Gregory Keen is a handsome American intelligence officer seconded to the British secret service in the wake of World War Two and the Berlin Blockade. His task is to thwart the nefarious plans of dastardly supercrook Dumetrius, "a man who's butchered his way half across Europe - and whom it's up to you to get!" (Yes, that really is quoted from the script.)

This awful British film of the Austerity period defines the term "amateurish". Clumsy fight scenes, un-scary bad guys like the cuddly Yotti Blum (Danny Green), a French secret agent with a crazy accent swanning around London wearing an inconspicuous beret, dreadful lines such as "You unclean cretin!" - need I go on?

The action, written and directed by someone called Maclean Rogers, is full from start to finish of absurd improbabilities. For the assassination attempt, why would the decrepit sexuagenarian Dumetrius (Ronald Adam) climb onto a rooftop with a rifle? Doesn't he have henchmen for that sort of thing? And how did he know that his 'target' would appear at this very window? In the warehouse denouement, how come the smoke doesn't move when the camera pans? It couldn't possibly be a cheaply overlaid special effect, could it? How come Rubinstein can give up half his fortune, which he protected from the rapacioua Nazis, with as much equanimity as if he were handing over a box of matches?

Coutts describes Dumetrius in one of the script's many indigestible mouthfuls as "cunning, ruthless, completely unscrupulous and will stop at nothing". One cannot help but wish that at least some of the bad guy's demonic energy had infused a few of the other people involved in this project. Nothing whatsoever in this feeble farrago comes close to being convincing. The appearance of Dumetrius, in disguise, on a routine military flight out of Berlin is plain ludicrous (wouldn't there be just the slightest risk that someone might KNOW the British officer he's trying to impersonate?), but no more ludicrous than the presence on the same flight of Hedy Bergner (Carole Matthews), the allegedly glamorous accordion player, journeying to London to play a single gig at a night club. Putting aside the universally-held view that the last time the accordion was a cool instrument was NEVER, what is she doing on a military transport?
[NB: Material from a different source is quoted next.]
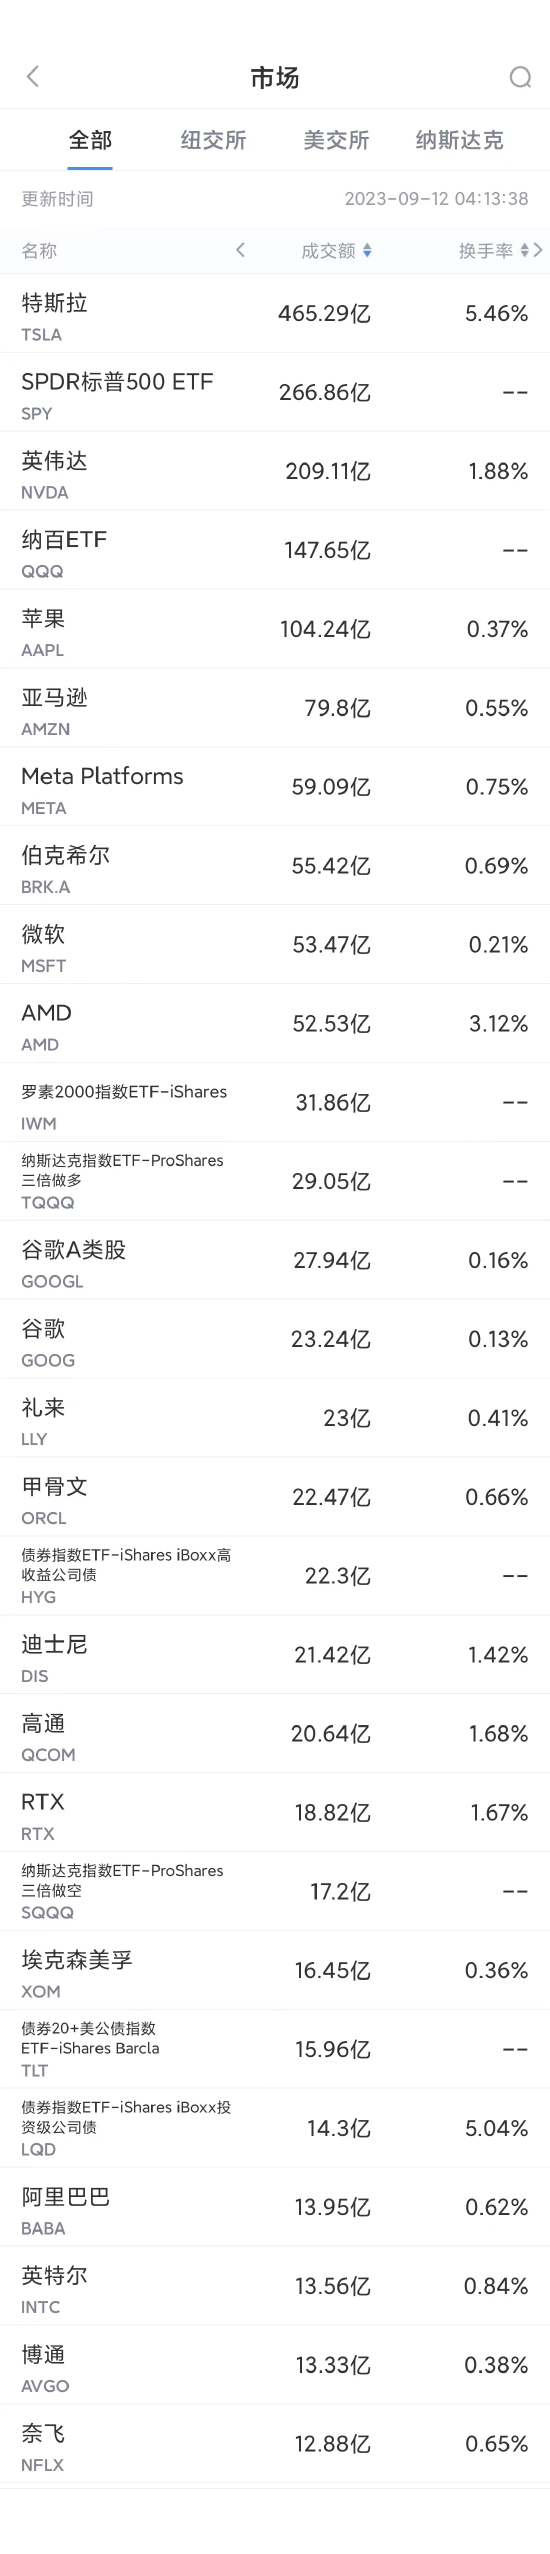
Task: Tap the back arrow icon
Action: pyautogui.click(x=33, y=77)
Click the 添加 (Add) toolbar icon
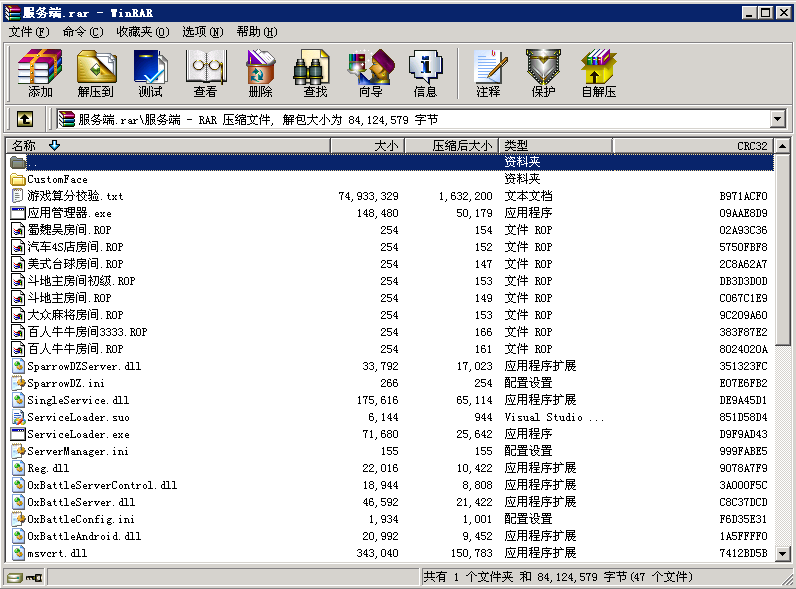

Was the accordion in so much demand in 1956? Wasn't Jimmy Shand available? And did she obtain that coiffure by letting the regimental goat chew her hair? Marzatti's is as trashy and unbelievable as one might expect - a night club depicted by someone who's never been to a night club, for an audience that has never been to one either. Why isn't Sally Jennings fazed when the strange man grabs her in the dark?

Richard Denning plays Keen, a phenomenon all too common in British films of the era - a token American, brought in to add "class". Well, compared to the rest of the movie, perhaps he succeeds. Such things are relative.